Gençlerin eğitimine katkı sağlıyorlar
SADAM Başkanı Doç. Dr. Metin Aksoy, SADAM Düşünce Okulu Projesi’ni hayata geçirdiklerini belirterek, üniversite gençlerinin sahip oldukları girişimcilik ve liderlik vasıflarına katkı sağlamayı amaçladıklarını belirtti
Selçuklu Akademik Düşünce ve Araştırma Merkezi SADAM Başkanı ve SÜ Uluslararası İlişkiler Bölümü Öğretim Üyesi Doç. Dr. Metin Aksoy ile İçişleri Bakanlığı’na kabul ettirdikleri Düşünce Okulu Projesi ve faaliyetleri hakkında keyifli bir röportaj gerçekleştirdik.
Metin Aksoy sizi tanıyabilir miyiz?
Yozgatlıyım. Viyana Üniversitesi’nde Uluslararası İlişkiler Bölümünde yüksek lisans ve doktora eğitimimi tamamladım. Daha sonra İngiltere’ye gittim, Londra’da 1 yıl dil eğitimi aldım. 2007’nın sonunda Konya’ya döndüm. Yaklaşık 9 senedir, Selçuk Üniversitesi İktisadi ve İdari Bilimler Fakültesi Uluslararası İlişkiler Bölümünde öğretim üyesi olarak görev yapıyorum. Evliyim iki çocuğum var. Bir yıldır da Selçuklu Akademik Düşünce Merkezi’nin Başkanlığını yapıyorum. Şu an merkezimizde bir hayli ivme kazandık, şükürler olsun.
SADAM ne zaman kuruldu?
17 Aralık 2012 yılında kuruldu. SADAM; toplumda insan kaynaklarının niteliğini arttırmak, akademik, sosyal ve kültürel gelişimlerini desteklemek ve bunun için gerekli olan eğitim araştırma, proje etkinliklerini geliştirmeyi amaçlayan bir kurum olarak kuruldu. Sivil toplum anlayışının giderek yaygınlaştığı ülkemizde, genç nitelikle bireylerin bugünden yarına, tarihinden aldığı kuvvetli bağlarla taşınması amaçladık. Bu düşüncelerle topluma aldığı maddi ve manevi dayanakları hatırlatmak ve bunları geleceğe yaşayarak aktarmak amacıyla SADAM oluşturuldu.
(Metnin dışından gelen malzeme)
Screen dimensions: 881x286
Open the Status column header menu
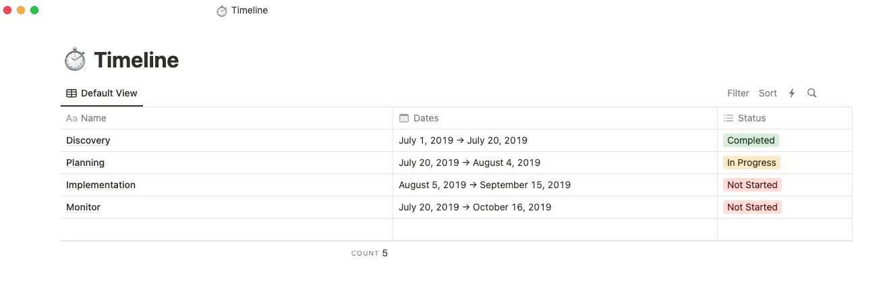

Tabii ki de alanında uzman akademisyenler yetiştirmeye hem yerel hem ulusal katkı sağlayacak projeler geliştirmeye önem veriyoruz.
Çalışma gruplarınızdan söz eder misiniz?
8 çalışma grubumuz var. Bunlar; Kültür, Sanat ve Sosyal İşler Koordinatörlüğü, Düşünce Okulu Koordinatörlüğü, Din Tarih ve Medeniyet Koordinatörlüğü, Uluslararası İlişkiler ve Dış Politika Koordinatörlüğü, İktisadi ve Mali Araştırmalar Koordinatörlüğü, Proje ve İnsan Kaynakları Koordinatörlüğü, Mühendislik Sağlık ve Doğa Bilimleri Koordinatörlüğü, Hukuk ve Siyaset Araştırmaları Koordinatörlüğü’nden oluşuyor.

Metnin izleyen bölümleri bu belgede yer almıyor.